→ Text passage:
The United sound

May 19, 2004 at 12:00 am

It would be difficult to overestimate the importance that Detroit has had on the history of recorded music. The city has been a creative force in soul, blues, gospel, rock, funk, jazz, pop and so on. We all know that.

Yet, what you may not know is United Sound System studio has undeniably been a launching pad for some of the most influential recordings in pop history.

A short list of essential United sessions over the years includes John Lee Hooker’s seminal side “Boogie Chillen,” cut in 1948. A year earlier Miles Davis, Charlie Parker, and Max Roach cut “Klaunstance” for Savoy Records. Marv Johnson and Berry Gordy recorded “Come to Me,” the first release for what would evolve into The Sound of Young America and the juggernaut Motown label in 1958. Darrell Banks recorded his stunning soul masterpiece “Our Love” there in 1966. Marvin Gaye recorded tracks for “What’s Going On” in 1970. The MC5 recorded “Lookin’ At You” there, and Funkadelic, a band that helped give rise to both techno and hip hop, recorded almost everything they ever did at United. Aretha Franklin, Isaac Hayes, The Rolling Stones, and Hillel Slovak-era Red Hot Chili Peppers all recorded within these walls.

Former United Sound owner and Detroit music biz kingpin Don Davis, in exchange for janitorial services, let techno impresarios Jeff Mills and Mike Banks record early Underground Resistance tracks in the same room that Todd Rhodes recorded the R&B classic “Dance of the Redskins.”

An Italian immigrant and recording ace named Jimmy Siracuse opened United in early 1933. Though it started humbly as a single-room studio in a residential space, United is responsible for an almost incalculable amount of what the world regards as the Detroit sound. In the late ’90s, after years of serious neglect, the lights were turned off and the doors of the storied studios shut for what might have been the last time. Despite its notorious history, the studio was abandoned when owner Davis moved on to other interests. The studio was left to rot like so many Detroit landmarks.

Though many of the city’s links to its heyday slowly decay, music once again is pumping from within the United walls. The studio’s rebirth can be credited to attorney Roger Hood and chief sound engineer Kevin Powell.

After a chance meeting in a guitar store, the two struck up a friendship. In late 2002, Hood purchased the studio and the surrounding property for the cost of back taxes and existing liens.

Aside from the building’s meticulously designed acoustic properties, the motivation for revamping the structure is due in no small part to the history of the site.

Powell summarizes the refurbishing thusly: “The place was pretty fucked up. I was fighting the rats to get it back. … This place is beautiful and I grew up on the tracks recorded here, so there’s no way I could let it go down.”

United Sound was reportedly the first independently run recording studio in the country, and maybe the world.

“With all the automotive commercials that needed to be recorded, it just makes sense that an independent studio would spring up in Detroit,” says Ed Wolfrum, the studio’s chief engineer during United’s incredibly prolific 1960s and 1970s.

→ Data shown:

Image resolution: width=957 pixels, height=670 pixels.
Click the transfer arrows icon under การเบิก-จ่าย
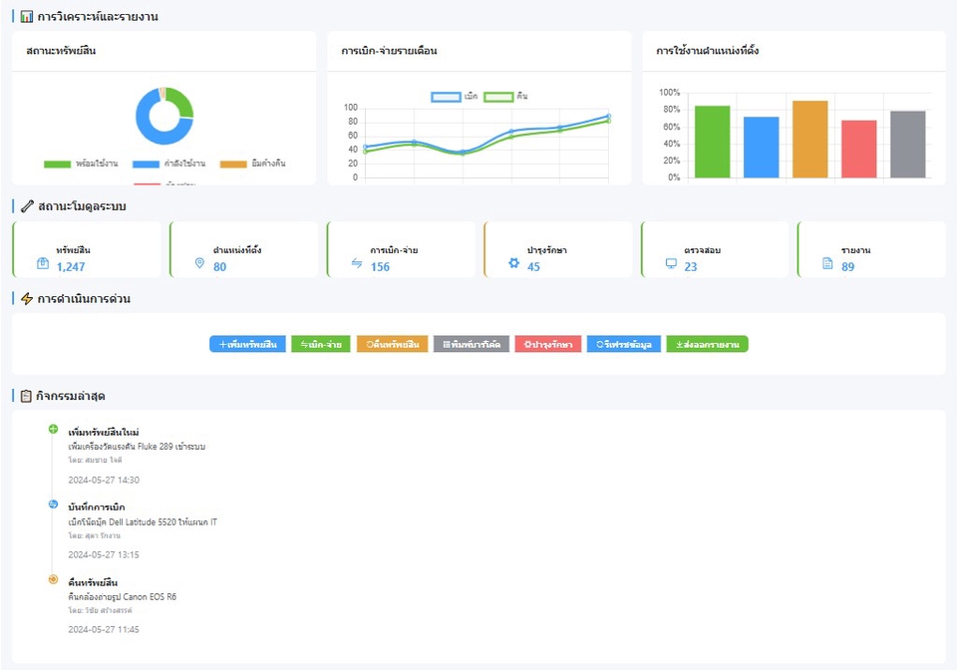tap(356, 263)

→ Task: Update the United Sound article between "It would be" and "in pop history.", inclusive, so that "springboard" stands in place of "launching pad". Please rely only on the United Sound article, not the listing.

→ Solution to this problem:
It would be difficult to overestimate the importance that Detroit has had on the history of recorded music. The city has been a creative force in soul, blues, gospel, rock, funk, jazz, pop and so on. We all know that.

Yet, what you may not know is United Sound System studio has undeniably been a springboard for some of the most influential recordings in pop history.